Both women looked at each other and spoke in unison. "The tsunami."
Marlene closed her eyes. "The Earth wobbled on its axis, it happened in the east--the lands of deep cultural expansion and the earth's clock is off by milliseconds."
"He walked though an invisible fold in the air like a curtain had parted. Said I was alone, calling him with composition. And, when I think back on it, I did mentally say, 'Muse, baby, where are you?' as I was trying to figure out chords and melodies for a new song that was taking shape in my mind. But I thought a muse was a metaphorical thing, and female, okaaaay? Not some fine-ass, six- five entity or deity that would rock my daggone world!"
Marlene stared at Damali. "Bingo." She let out a quick breath. "Okay. Then, he's not likely to manifest unless you're alone... we hope."
"We hope," Damali concurred.
"So, until we get him tucked away and back in spirit form, you only compose during the day with somebody in the room, cool?"
"Challenging, but it makes sense." Damali ran her hand over her hair. "But here's a question. If he manifested, what if more of them are walking from spirit into flesh and back again through this rip? Like, what if all sorts of positive guides, beings, whatever, that are normally supportive, but detached, because they've left all earthly, flesh-created weaknesses behind to ascend, and are coming to their charges--as is their mission, but when they get to them, in the flesh form, they're bugging?"
The fact that Marlene just looked at her, stunned, pushed Damali dangerously close to hysterics. It was too crazy to totally comprehend. As the reality fully dawned on her, Damali pressed on, her quiet voice becoming shrill.
"Mar, think about it. Like, what if your guardian angel just happened to be some tall, dark, fine warrior that always had your back, but as he comes to you to help you out of a jam, accidentally becomes flesh, and then wigs--because all of a sudden, all of the stimuli and intense feelings of the earth plane slam that brother? Blow his mind. Make him remember what human life felt like? You understand where I'm going? Houston, we have a problem, 'cause all I know is, muses demand creation. Demand conception. Are jealous lovers. Must sire something. Have to connect with the artist, or the artist will practically die if they can't give birth to what the muse has planted within them.
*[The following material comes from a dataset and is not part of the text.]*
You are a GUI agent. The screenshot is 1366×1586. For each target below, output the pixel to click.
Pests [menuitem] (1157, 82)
And you and I both know that there is nothing on the planet more... more... sensual, fulfilling, or completing than giving birth to a new muse-inspired thing... an inventor must invent, a painter must paint, a writer must write, a--"
"Girl, we gotta close that door."
Damali nodded. "Marlene, if he rolls up on Carlos . . ." "And Carlos kills music . . ."
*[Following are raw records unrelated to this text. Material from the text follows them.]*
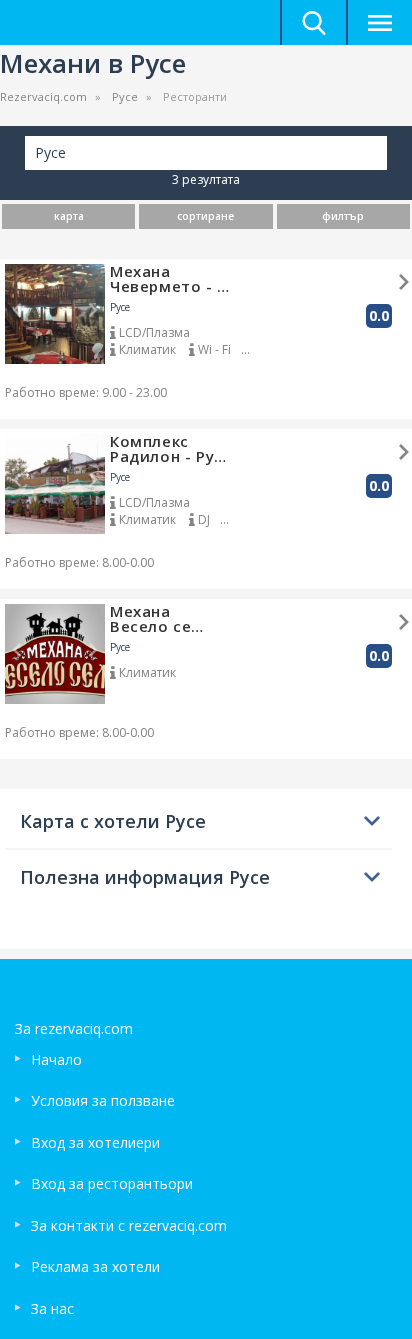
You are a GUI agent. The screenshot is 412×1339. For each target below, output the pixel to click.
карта (69, 216)
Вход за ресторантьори (112, 1183)
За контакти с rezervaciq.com (129, 1225)
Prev (17, 310)
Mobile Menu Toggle (379, 22)
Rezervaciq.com (43, 96)
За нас (52, 1308)
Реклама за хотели (95, 1266)
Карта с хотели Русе (113, 821)
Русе (125, 96)
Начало (56, 1059)
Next (93, 310)
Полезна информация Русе (145, 877)
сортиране (205, 216)
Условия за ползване (103, 1100)
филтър (343, 216)
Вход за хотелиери (95, 1142)
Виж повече (404, 282)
"That's just it, Mar. I don't think Carlos can whup this brother's ass. You should have seen him."
Again, the two women just stared at each other.
"This Neteru is bad, Mar." Damali walked away. "I love my baby, and he ain't no slouch, but. . ."
"Damn," Marlene murmured with appreciation. "You think he could take Carlos?"
"Yeah, like I said," Damali whispered, just shaking her head. "You know how you knew in your heart that if Shabazz went up against Kamal it would be ugly."
Marlene closed her eyes and simply nodded. "Chile . . ."
"Uh-huh. Like that, Mar."
"Damn . . ."
"That's what I keep saying," Damali said, laughing as tears came to her eyes. "Now you see why I wigged?"
"You don't have to say another word," Marlene said, placing her hand over her heart.
"The worst part of it all is, Mar, right about through here, if. . ." Damali shivered and hugged herself and looked out the stained- glass window. "I've gotta get this song outta my head. He turned me on so bad that--"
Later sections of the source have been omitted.